Исходный фрагмент

Э.РАДЗИНСКИЙ: Нет. Они каждый по себе существуют, но мы проходим с ними их жизнь. И я вынужден проходить их жизнь, потому что мною дирижирует еще некий, условно назовем его французский архивист, который по правде со мной об этом разговаривал. И мы приходим к концу к тому, я думаю, первый раз за 300 лет верю я в это, кто был железная маска. Вы знаете, это безумно интересно, это меня захватило и я периодически... Сейчас у меня была презентация книги в Париже и в Ницце французского издания.
К.ЛАРИНА: Вот этой?
Э.РАДЗИНСКИЙ: Нет, французского издания Александр II, очередная презентация этой книги. Она была торжественна, там было 2 посла – наш посол во Франции, посол французский, очаровательнейший человек, в России. Они приехали на открытие, было все торжественно. Но мой мозг был занят одним – я должен был поехать на остров Сен-Маргарет, где и сидел некоторое время, некоторый период тот, кто был железной маской. Я поехал и я узнал это место. Я его, все-таки, очень точно описал. Я просто бегал в восторге.
К.ЛАРИНА: То есть вы угадали?
Э.РАДЗИНСКИЙ: Я угадал даже, где была камера, вы понимаете? Там 3 окна, которые глядят на море, и я описал – я никогда там не был. Более того, я первый раз – мне стыдно сказать, живя в стране олигархов – был в Каннах. Первый раз я сел на корабль и проехал туда, потому что Канны – они меня не интересовали, это ужасно! Утомленный Аркадской идиллией мне это было скучно, мне нужно было увидеть место, где был он. И я увидел этот берег, который раньше... Там совершенно другой лес. Раньше там были мандариновые и оливковые деревья – они были низкорослые как кустарник. А сейчас там пихты, все это закрыто. Но прибой, который он видел, - это голубое небо не Франции, а Италии уже. Ослепительно лазурное. И этот далекий монастырь, который был тогда тоже, с которого и начались эти Канны. Он виден из этой камеры. И дальше второе – я не могу, оставьте!
К.ЛАРИНА: Подождите-подождите. Это же не первая книжка, посвященная временам французской истории, да? Они же знают об этом там, во Франции? Переводили ваши французские книжки?
Э.РАДЗИНСКИЙ: Нет. Дело в том, что их нельзя переводить. И мы с моей агентшей очень следим.
К.ЛАРИНА: Почему?
Э.РАДЗИНСКИЙ: Они все переведены в наших бывших любимых нами странах – Чехии и так далее, где можно объясниться. Дело в том, что для Запада я, прежде всего, историк, понимаете? Я – автор 4-х книг, которые изданы всюду, то есть Распутин, Сталин, Николай II и Александр II сейчас. И там будет то, что называется ridiculous, недоразумение – то, что уже было с Наполеоном. Когда я издал роман про Наполеона, который, как бы, рукопись Ла Сказа, который записывает все, что происходило с Наполеоном, мне тут же начали звонить и требовать, где эта рукопись. Вы понимаете, звонили из Франции. И корреспондент знаменитой американской газеты – он звонил мне по поводу одного из сражений.

Задания к выполнению
a) В каких городах, согласно фрагменту интервью о железной маске, прошла презентация французского издания книги?
b) Перепишите дословно часть фрагмента интервью о железной маске, начиная со слов «К.ЛАРИНА: То есть» и заканчивая словами «не могу, оставьте!».
c) Продолжите фрагмент интервью о железной маске, начиная сразу после его последней фразы.

Собранные данные
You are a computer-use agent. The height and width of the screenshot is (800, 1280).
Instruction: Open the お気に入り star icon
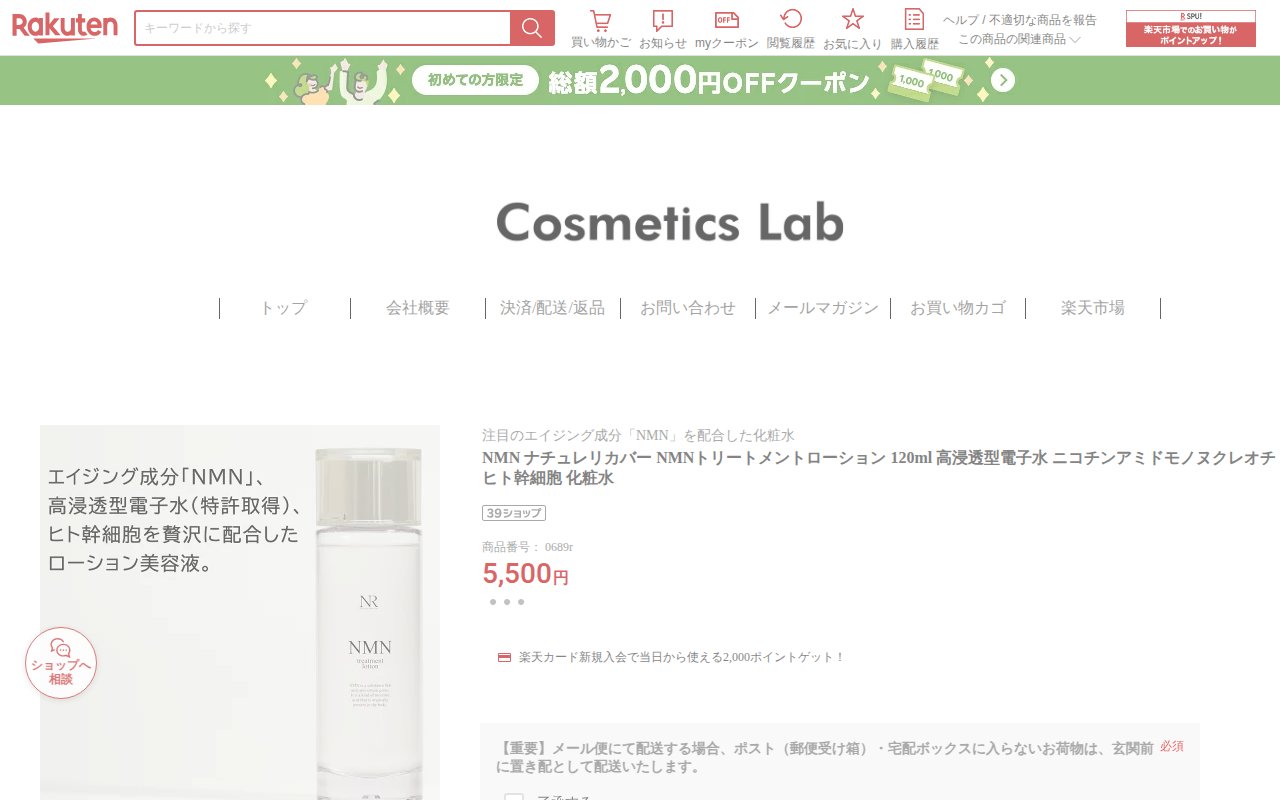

Ответы по порядку
a) В Париже и в Ницце.

b)
К.ЛАРИНА: То есть вы угадали?
Э.РАДЗИНСКИЙ: Я угадал даже, где была камера, вы понимаете? Там 3 окна, которые глядят на море, и я описал – я никогда там не был. Более того, я первый раз – мне стыдно сказать, живя в стране олигархов – был в Каннах. Первый раз я сел на корабль и проехал туда, потому что Канны – они меня не интересовали, это ужасно! Утомленный Аркадской идиллией мне это было скучно, мне нужно было увидеть место, где был он. И я увидел этот берег, который раньше... Там совершенно другой лес. Раньше там были мандариновые и оливковые деревья – они были низкорослые как кустарник. А сейчас там пихты, все это закрыто. Но прибой, который он видел, - это голубое небо не Франции, а Италии уже. Ослепительно лазурное. И этот далекий монастырь, который был тогда тоже, с которого и начались эти Канны. Он виден из этой камеры. И дальше второе – я не могу, оставьте!

c)
К.ЛАРИНА: То есть они вас как литератора не воспринимают? Как историк, да?
Э.РАДЗИНСКИЙ: И драматург. У меня было 5 пьес в Америке поставлено – это я имею право. А вот здесь мне придется приучать, понимаете? Поэтому я начну приучать с другой книги, которую я тоже написал. Это история Сталина, это роман о Сталине.
К.ЛАРИНА: Опять. Гафта на вас нету.
Э.РАДЗИНСКИЙ: Гафт – прелесть. Я ему сказал, это правда. Он стесняется. Он написал прелестное... Вы знаете, он – артист, и он у меня играл, он обожает одну роль.
К.ЛАРИНА: Колобашкина, он сейчас говорил.
Э.РАДЗИНСКИЙ: Да, он болен этой ролью, я все знаю. И как сказал Александр II – он замечательно сказал, когда кто-то сделал ему неприятность, назовем не пакость – он сказал: «Как странно. Я не сделал ему ничего хорошего, и чего он так делает?» Вот это его ощущение как бы мира – у меня нету. Он написал, по правде, очень мило, очень смешно. И я очень рад, что он это написал, но не очень меня... У меня времени нет. Я бы пошел, посмотрел – я обожаю пародии.
К.ЛАРИНА: Ну ладно, хоть, сейчас встретились, уже поговорили. А то я боялась, что вообще разговаривать не будете друг с другом.
Э.РАДЗИНСКИЙ: Да ну что вы! А почему?
К.ЛАРИНА: Ну, мало ли какие там кошки бегают.
Э.РАДЗИНСКИЙ: Нет, какая-то критикесса написала, что я должен быть обижен. Ну, она просто не знала, наверное, меня. Если бы он, действительно, что-то написал такое.
К.ЛАРИНА: Оскорбительное.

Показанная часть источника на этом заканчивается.